STORED DATA: Begin

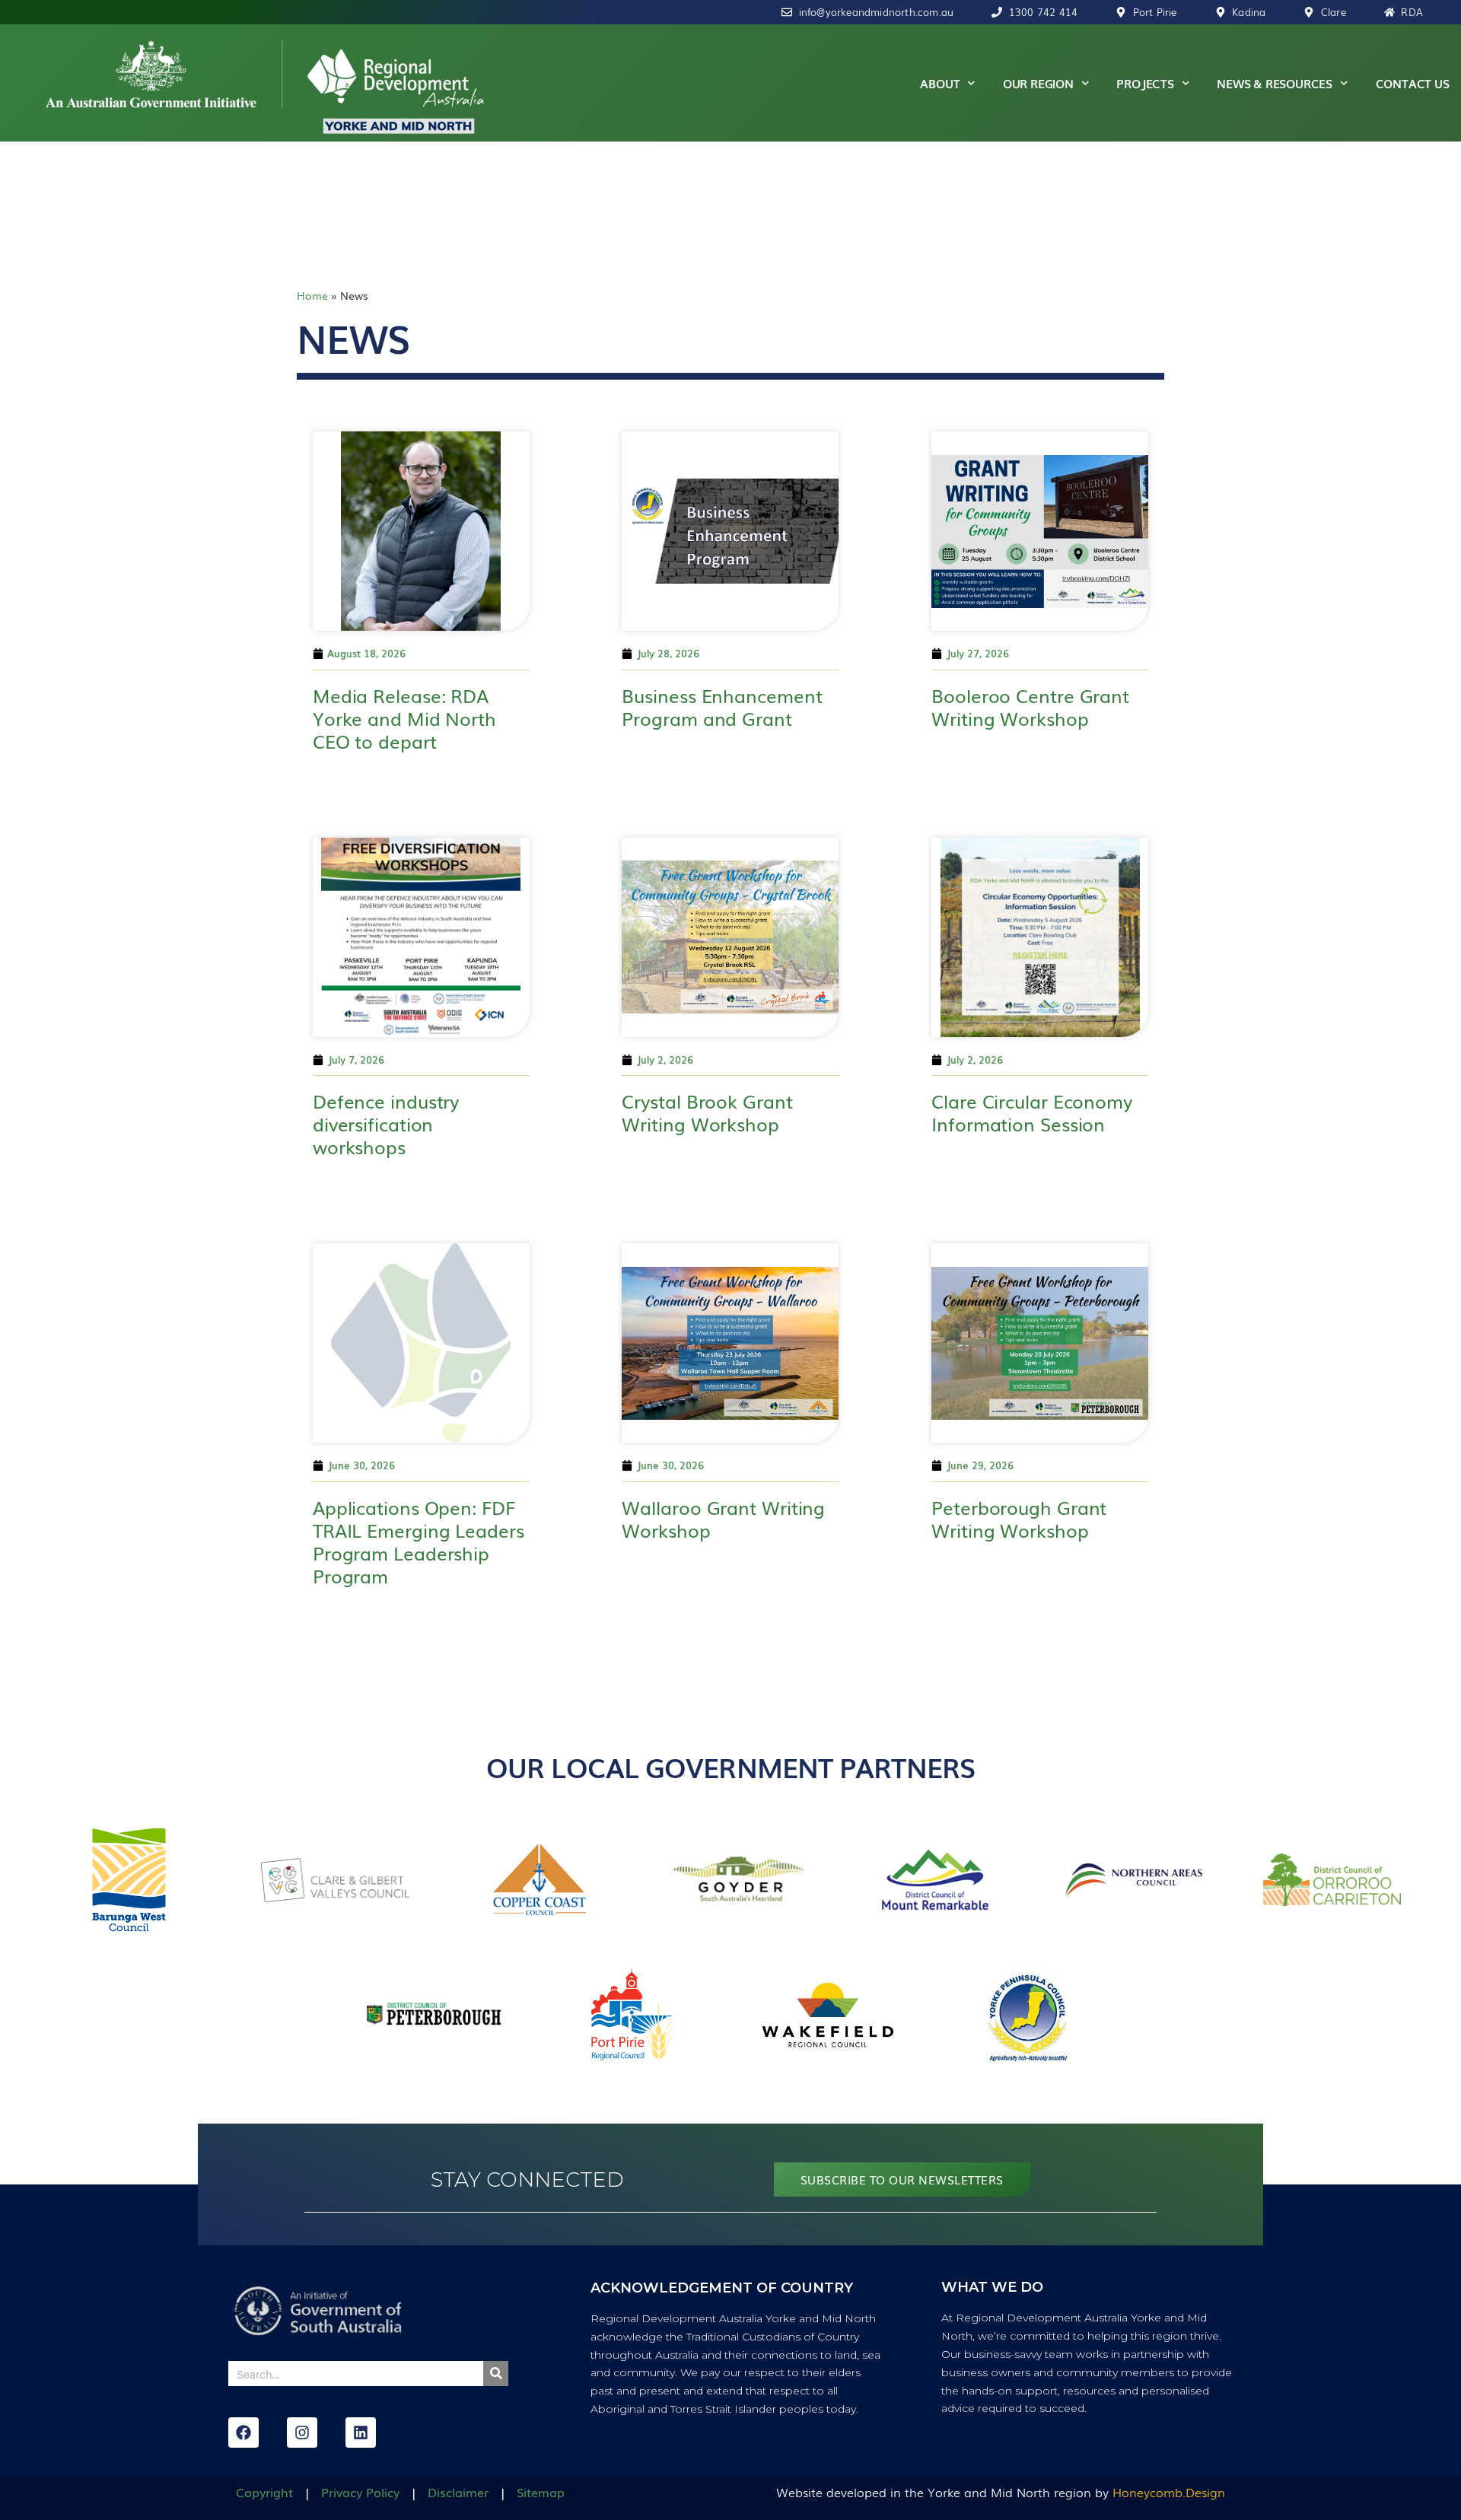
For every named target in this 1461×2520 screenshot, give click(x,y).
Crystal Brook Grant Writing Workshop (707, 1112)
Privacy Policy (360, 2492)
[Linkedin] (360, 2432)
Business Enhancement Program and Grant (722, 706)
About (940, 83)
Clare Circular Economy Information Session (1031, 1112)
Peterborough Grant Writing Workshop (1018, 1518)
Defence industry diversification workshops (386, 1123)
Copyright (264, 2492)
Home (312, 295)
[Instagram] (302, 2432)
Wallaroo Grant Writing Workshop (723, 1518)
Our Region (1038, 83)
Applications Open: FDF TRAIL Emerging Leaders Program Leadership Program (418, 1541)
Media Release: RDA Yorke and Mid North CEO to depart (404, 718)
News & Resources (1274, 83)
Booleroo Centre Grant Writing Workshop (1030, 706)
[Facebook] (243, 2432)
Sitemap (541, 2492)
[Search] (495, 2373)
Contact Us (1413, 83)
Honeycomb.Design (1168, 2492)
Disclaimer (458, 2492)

STORED DATA: End

TASK INSTRUCTIONS | Exact repetition of the data is needed, with no images retained.

ANSWER FOR THIS EXERCISE |
For every named target in this 1461×2520 screenshot, give click(x,y).
Crystal Brook Grant Writing Workshop (707, 1112)
Privacy Policy (360, 2492)
[Linkedin] (360, 2432)
Business Enhancement Program and Grant (722, 706)
About (940, 83)
Clare Circular Economy Information Session (1031, 1112)
Peterborough Grant Writing Workshop (1018, 1518)
Defence industry diversification workshops (386, 1123)
Copyright (264, 2492)
Home (312, 295)
[Instagram] (302, 2432)
Wallaroo Grant Writing Workshop (723, 1518)
Our Region (1038, 83)
Applications Open: FDF TRAIL Emerging Leaders Program Leadership Program (418, 1541)
Media Release: RDA Yorke and Mid North CEO to depart (404, 718)
News & Resources (1274, 83)
Booleroo Centre Grant Writing Workshop (1030, 706)
[Facebook] (243, 2432)
Sitemap (541, 2492)
[Search] (495, 2373)
Contact Us (1413, 83)
Honeycomb.Design (1168, 2492)
Disclaimer (458, 2492)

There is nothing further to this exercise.